A tangy, creamy stovetop mac that you can make in 30 minutes flat. Goodbye, blue box!

Ingredients

  • 1 cup Heavy Cream
  • 1 cup Milk
  • 1 clove Garlic, Minced
  • 1 Tablespoon Finely Chopped Fresh Rosemary
  • 8 ounces, weight Cavatappi Or Other Pasta
  • 4 ounces, weight Goat Cheese
  • ¼ teaspoons Black Pepper
  • 1 pinch Salt
  • 2 Tablespoons All Purpose Flour (optional)

Preparation

Place a large pot of salted water over high heat. While the water comes to a boil, place a medium-sized pot over medium heat. Combine cream, milk, garlic, and rosemary in the smaller pot and bring to a boil, then reduce to a simmer.

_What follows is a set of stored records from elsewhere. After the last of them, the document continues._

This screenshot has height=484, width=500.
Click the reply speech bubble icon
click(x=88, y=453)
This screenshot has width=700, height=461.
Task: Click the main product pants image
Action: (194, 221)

Once the large pot of water is boiling, add pasta and cook to al denté as directed, usually 8-12 minutes. Drain pasta into a colander and allow to sit, covered, while you finish the sauce.

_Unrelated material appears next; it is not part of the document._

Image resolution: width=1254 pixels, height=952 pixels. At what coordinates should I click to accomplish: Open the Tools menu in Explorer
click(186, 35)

Once pasta has been drained, add the goat cheese, pepper, and salt to the cream mixture and stir until cheese is melted. Add drained pasta to the sauce and stir constantly for 2-3 minutes. If the sauce is still too thin to coat pasta, add flour a bit at a time and continue to stir.

Serve immediately, garnishing with additional rosemary.

Recipe adapted from My Baking Addiction’s Mac and Cheese with Roasted Chicken, Goat Cheese, and Rosemary.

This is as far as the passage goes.